» Aim of the task
Could you reproduce the lines from the one containing "Image resolution: width=896" through the final line, including both, without the pictures?

» Data provided
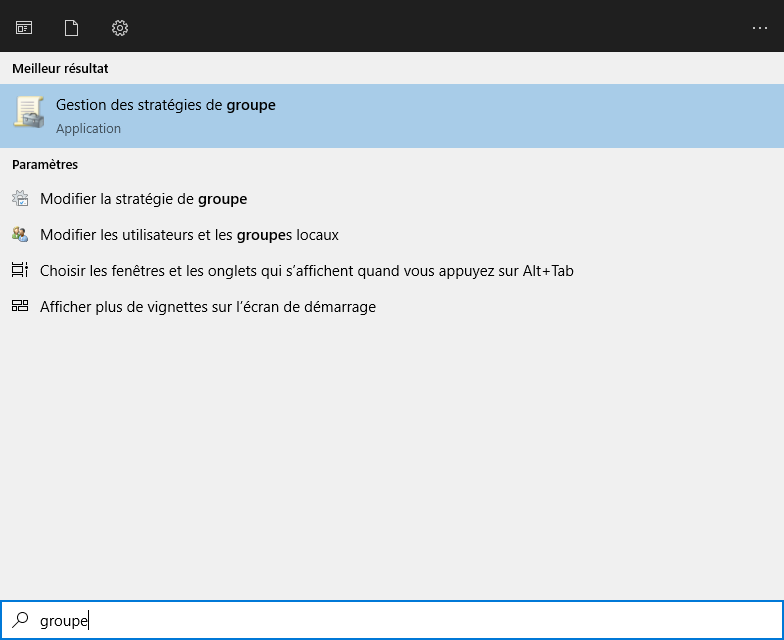Click the Meilleur résultat section header
The height and width of the screenshot is (640, 784).
60,68
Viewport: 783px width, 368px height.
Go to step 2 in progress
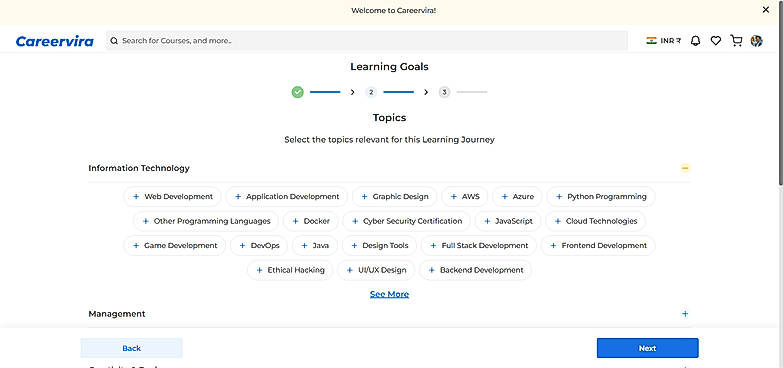pos(371,92)

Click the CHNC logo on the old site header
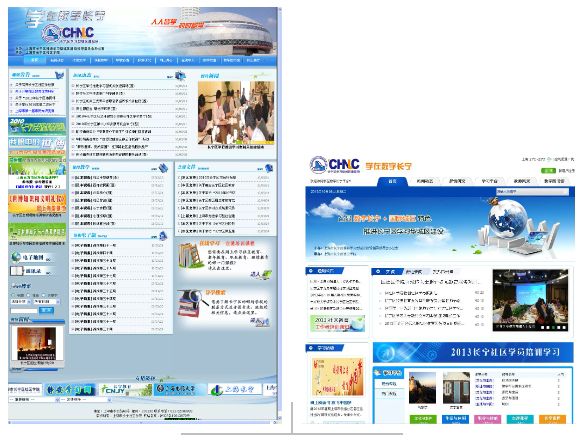pyautogui.click(x=69, y=33)
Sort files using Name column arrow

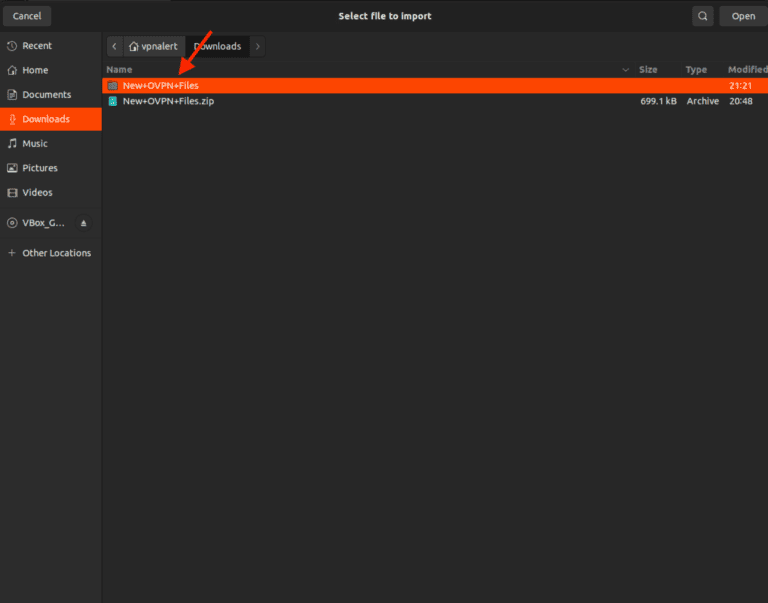(626, 70)
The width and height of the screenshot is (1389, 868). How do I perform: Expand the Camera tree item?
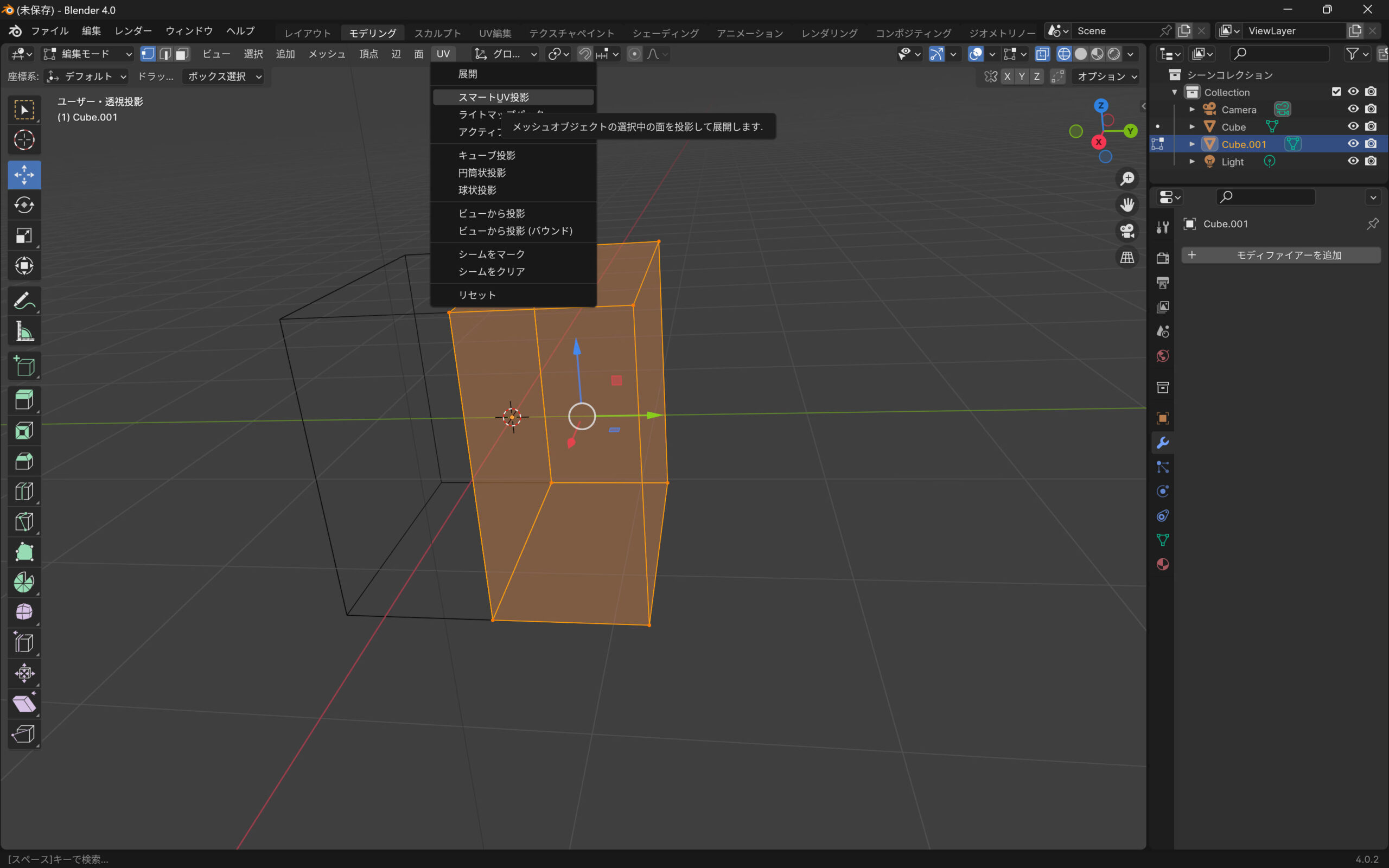click(1192, 109)

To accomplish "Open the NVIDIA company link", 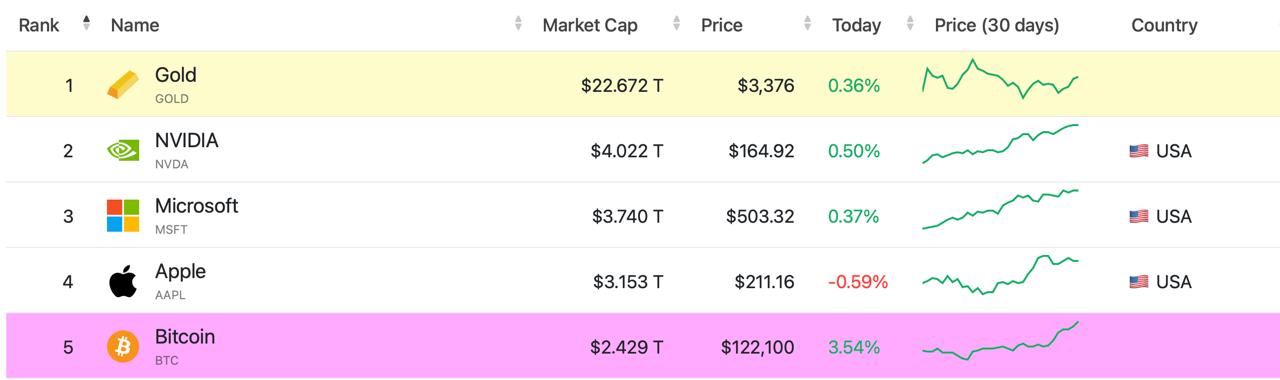I will (186, 140).
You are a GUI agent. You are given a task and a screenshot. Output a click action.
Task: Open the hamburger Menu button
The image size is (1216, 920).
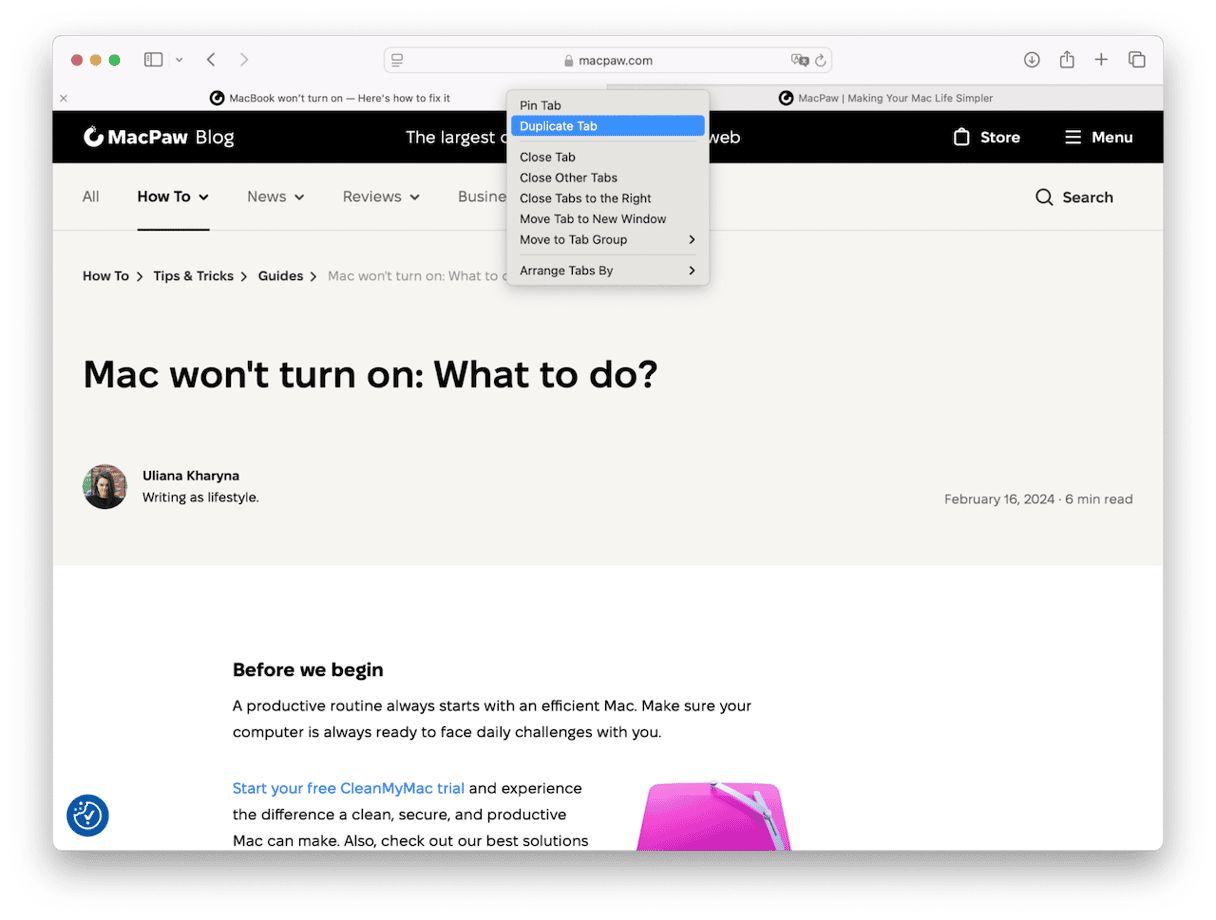pos(1098,137)
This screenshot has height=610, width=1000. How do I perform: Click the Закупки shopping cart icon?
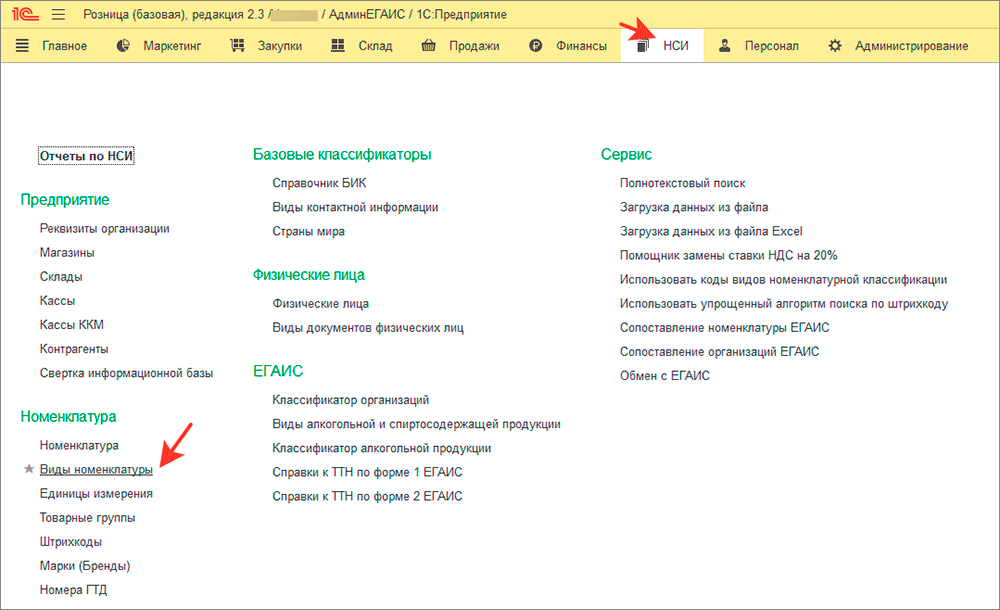(237, 45)
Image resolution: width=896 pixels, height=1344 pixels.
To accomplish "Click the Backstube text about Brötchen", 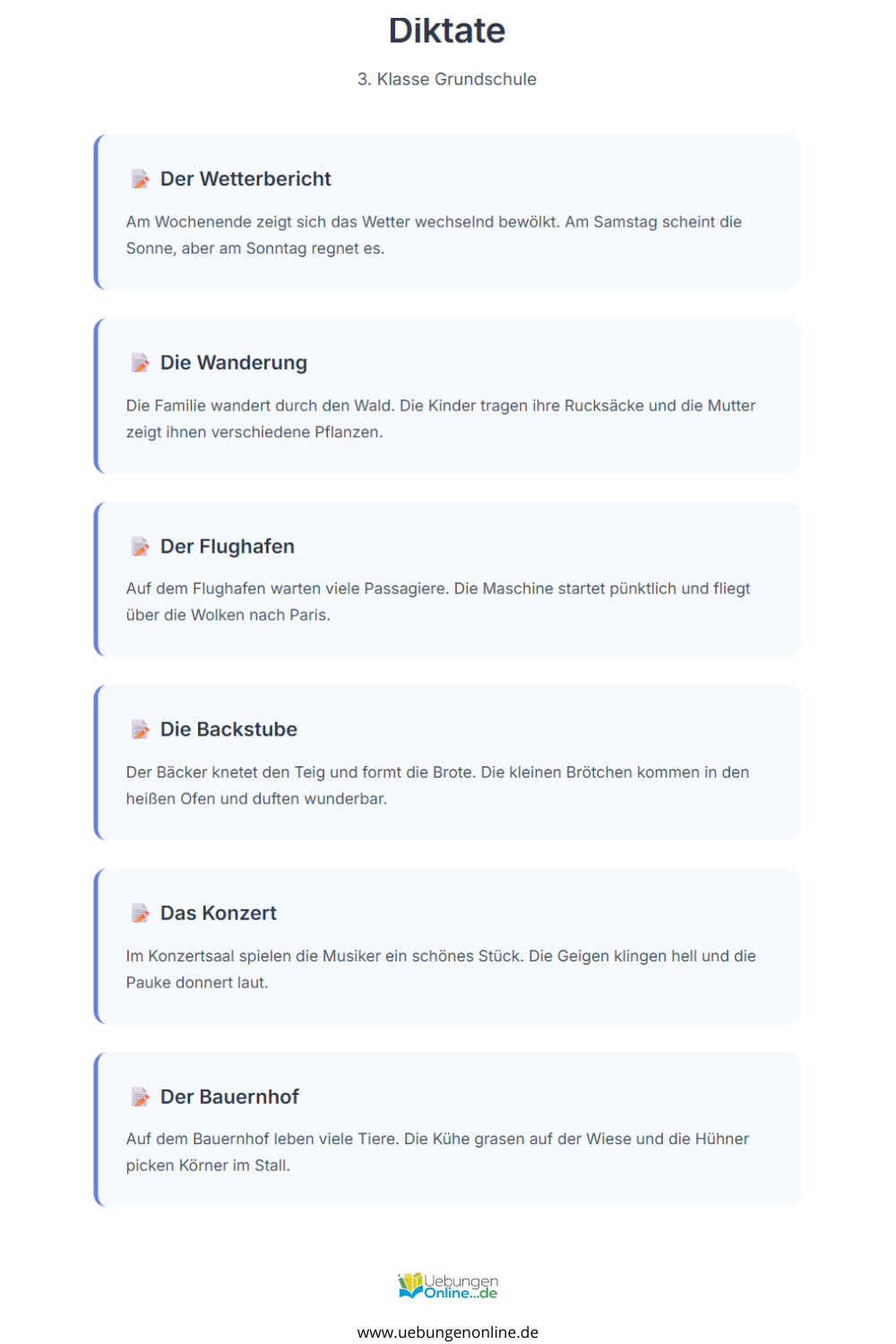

» Written answer
Image resolution: width=896 pixels, height=1344 pixels.
To accomplish "Click the Backstube text about Brötchen", 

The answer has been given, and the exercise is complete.